Despite having already told you to read the original, and not rely on summaries by people (like myself) less bright than Harari and Kahnemann, I will now summarize what I think are Harari's main points:
(1)The changes we will see in the next 50-100 years are much more revolutionary than those of the last 100 years, mainly due to intelligent but not necessarily conscious machines and our rapidly increasing ability to manipulate the biological world, especially our own organs, genomes, etc.
(2)These changes will make most people economically useless. Compared to machines, they won't be capable of economic competition.
(3)The prospect for personal immortality is already catching the imagination of the wealthy and super-wealthy, and dramatic progress on that front may be here in fifty years.
There is much else.
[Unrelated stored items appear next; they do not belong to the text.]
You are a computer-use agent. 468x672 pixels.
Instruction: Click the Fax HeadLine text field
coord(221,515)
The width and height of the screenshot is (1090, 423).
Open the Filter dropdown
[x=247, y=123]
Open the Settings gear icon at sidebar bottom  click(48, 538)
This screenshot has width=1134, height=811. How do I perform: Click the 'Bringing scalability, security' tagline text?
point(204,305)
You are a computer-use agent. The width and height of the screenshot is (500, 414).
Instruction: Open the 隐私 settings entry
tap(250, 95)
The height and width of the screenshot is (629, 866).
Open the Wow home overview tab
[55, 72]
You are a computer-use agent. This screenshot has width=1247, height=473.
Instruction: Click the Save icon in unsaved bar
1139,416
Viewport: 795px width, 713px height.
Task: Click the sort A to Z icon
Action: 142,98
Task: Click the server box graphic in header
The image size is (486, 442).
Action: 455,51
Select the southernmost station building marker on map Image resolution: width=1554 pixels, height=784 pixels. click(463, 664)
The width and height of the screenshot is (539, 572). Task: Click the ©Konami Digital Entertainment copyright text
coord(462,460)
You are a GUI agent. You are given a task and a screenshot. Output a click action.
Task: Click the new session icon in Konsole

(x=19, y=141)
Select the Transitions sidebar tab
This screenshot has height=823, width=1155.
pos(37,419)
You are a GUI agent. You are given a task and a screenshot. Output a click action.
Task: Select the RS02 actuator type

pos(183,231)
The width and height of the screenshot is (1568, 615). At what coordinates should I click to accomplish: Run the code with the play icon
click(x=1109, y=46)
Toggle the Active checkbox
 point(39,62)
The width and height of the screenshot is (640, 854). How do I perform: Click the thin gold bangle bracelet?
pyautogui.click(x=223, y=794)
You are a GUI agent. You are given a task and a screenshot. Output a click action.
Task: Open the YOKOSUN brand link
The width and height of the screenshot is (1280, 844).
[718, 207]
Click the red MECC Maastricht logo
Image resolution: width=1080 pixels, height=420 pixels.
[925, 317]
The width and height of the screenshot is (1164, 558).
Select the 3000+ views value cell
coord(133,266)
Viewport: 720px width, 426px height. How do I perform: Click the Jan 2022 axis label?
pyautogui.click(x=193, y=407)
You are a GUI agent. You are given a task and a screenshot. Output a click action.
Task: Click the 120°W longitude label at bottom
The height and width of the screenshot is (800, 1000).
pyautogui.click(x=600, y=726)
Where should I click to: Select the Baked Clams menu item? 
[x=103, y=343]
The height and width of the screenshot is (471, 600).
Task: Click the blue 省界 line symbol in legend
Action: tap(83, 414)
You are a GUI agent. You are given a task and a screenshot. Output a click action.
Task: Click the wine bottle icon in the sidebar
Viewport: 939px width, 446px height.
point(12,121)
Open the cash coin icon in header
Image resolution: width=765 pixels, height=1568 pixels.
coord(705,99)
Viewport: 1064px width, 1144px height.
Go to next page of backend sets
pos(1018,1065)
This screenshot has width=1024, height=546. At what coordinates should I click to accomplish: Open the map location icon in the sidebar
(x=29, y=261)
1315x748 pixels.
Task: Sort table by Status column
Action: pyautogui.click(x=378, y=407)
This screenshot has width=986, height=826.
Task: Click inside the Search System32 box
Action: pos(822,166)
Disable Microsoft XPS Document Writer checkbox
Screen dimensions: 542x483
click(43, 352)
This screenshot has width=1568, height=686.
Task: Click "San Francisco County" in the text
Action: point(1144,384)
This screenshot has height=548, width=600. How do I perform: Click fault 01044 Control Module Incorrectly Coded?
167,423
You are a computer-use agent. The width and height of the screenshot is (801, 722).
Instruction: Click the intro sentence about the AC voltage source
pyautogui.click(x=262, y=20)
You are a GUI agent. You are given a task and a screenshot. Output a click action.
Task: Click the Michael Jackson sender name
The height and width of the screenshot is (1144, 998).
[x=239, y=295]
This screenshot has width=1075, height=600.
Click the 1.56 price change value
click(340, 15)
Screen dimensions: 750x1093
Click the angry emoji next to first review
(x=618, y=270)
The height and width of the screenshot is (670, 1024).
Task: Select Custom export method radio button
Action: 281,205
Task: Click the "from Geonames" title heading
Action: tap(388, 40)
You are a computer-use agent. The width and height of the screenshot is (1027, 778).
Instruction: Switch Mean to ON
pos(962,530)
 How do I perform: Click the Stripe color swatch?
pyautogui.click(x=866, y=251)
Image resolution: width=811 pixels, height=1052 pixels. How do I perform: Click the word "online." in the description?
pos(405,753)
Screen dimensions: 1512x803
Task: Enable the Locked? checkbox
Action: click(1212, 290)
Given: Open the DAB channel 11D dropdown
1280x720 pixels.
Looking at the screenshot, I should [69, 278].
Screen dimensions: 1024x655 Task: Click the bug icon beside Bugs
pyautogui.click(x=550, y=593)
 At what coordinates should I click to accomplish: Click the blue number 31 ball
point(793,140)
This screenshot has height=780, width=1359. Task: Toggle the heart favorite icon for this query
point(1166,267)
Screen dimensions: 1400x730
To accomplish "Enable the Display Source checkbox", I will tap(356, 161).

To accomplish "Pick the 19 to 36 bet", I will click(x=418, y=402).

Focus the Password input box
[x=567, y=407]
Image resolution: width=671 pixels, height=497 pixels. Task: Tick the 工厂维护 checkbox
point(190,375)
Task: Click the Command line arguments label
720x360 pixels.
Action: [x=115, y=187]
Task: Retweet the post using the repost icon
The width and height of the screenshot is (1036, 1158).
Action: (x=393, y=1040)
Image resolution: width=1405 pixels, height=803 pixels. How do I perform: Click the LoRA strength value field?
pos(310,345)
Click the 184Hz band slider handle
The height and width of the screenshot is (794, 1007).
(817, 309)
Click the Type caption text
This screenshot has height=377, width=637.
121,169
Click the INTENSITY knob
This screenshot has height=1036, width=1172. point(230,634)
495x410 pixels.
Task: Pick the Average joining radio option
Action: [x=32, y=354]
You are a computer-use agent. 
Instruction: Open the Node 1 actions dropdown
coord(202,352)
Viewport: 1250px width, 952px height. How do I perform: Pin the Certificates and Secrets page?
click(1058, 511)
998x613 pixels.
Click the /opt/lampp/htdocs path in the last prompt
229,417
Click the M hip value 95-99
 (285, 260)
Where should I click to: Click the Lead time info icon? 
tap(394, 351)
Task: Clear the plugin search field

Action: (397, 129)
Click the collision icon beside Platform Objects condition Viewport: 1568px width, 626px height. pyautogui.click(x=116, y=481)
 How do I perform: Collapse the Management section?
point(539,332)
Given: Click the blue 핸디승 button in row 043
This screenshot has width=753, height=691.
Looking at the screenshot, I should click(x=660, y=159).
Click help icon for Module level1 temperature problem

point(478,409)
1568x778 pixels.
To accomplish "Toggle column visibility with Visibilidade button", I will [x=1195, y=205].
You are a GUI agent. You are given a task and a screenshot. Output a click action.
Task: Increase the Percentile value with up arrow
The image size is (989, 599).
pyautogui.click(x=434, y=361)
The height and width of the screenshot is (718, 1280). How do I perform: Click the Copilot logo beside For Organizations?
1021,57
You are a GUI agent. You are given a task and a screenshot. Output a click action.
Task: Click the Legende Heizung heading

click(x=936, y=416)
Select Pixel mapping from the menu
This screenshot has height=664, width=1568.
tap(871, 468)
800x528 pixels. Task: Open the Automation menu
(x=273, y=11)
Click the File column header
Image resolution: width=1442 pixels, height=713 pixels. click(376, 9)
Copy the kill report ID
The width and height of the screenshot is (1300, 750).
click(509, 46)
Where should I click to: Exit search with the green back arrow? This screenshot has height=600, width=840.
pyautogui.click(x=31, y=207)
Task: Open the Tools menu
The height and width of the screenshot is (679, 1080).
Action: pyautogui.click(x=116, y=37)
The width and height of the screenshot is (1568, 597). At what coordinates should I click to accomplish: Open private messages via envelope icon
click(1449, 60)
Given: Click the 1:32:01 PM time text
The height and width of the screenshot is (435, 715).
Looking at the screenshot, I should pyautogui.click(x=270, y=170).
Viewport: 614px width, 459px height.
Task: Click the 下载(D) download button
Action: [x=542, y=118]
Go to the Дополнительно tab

Kahnemann is one of our deepest thinkers, I believe, and the fact that he is very impressed with Harari should say something even to those who won't bother to study his thought.
One Harari via Douthat point that Arun took exception to is the following:
But in the 21st century, there is a good chance that most humans will lose, they are losing, their military and economic value. This is true for the military, it's done, it's over. The age of the masses is over. We are no longer in the First World War, where you take millions of soldiers, give each one a rifle and have them run forward. And the same thing perhaps is happening in the economy. Maybe the biggest question of 21st century economics is what will be the need in the economy for most people in the year 2050.
A modern military can inflict tens of thousands of casualties while taking minimal casualties itself, thanks to the multiplicative factor of ever more capable machines. Robotic systems are quickly taking over warfare. We have seen a real revolution in the last ten years.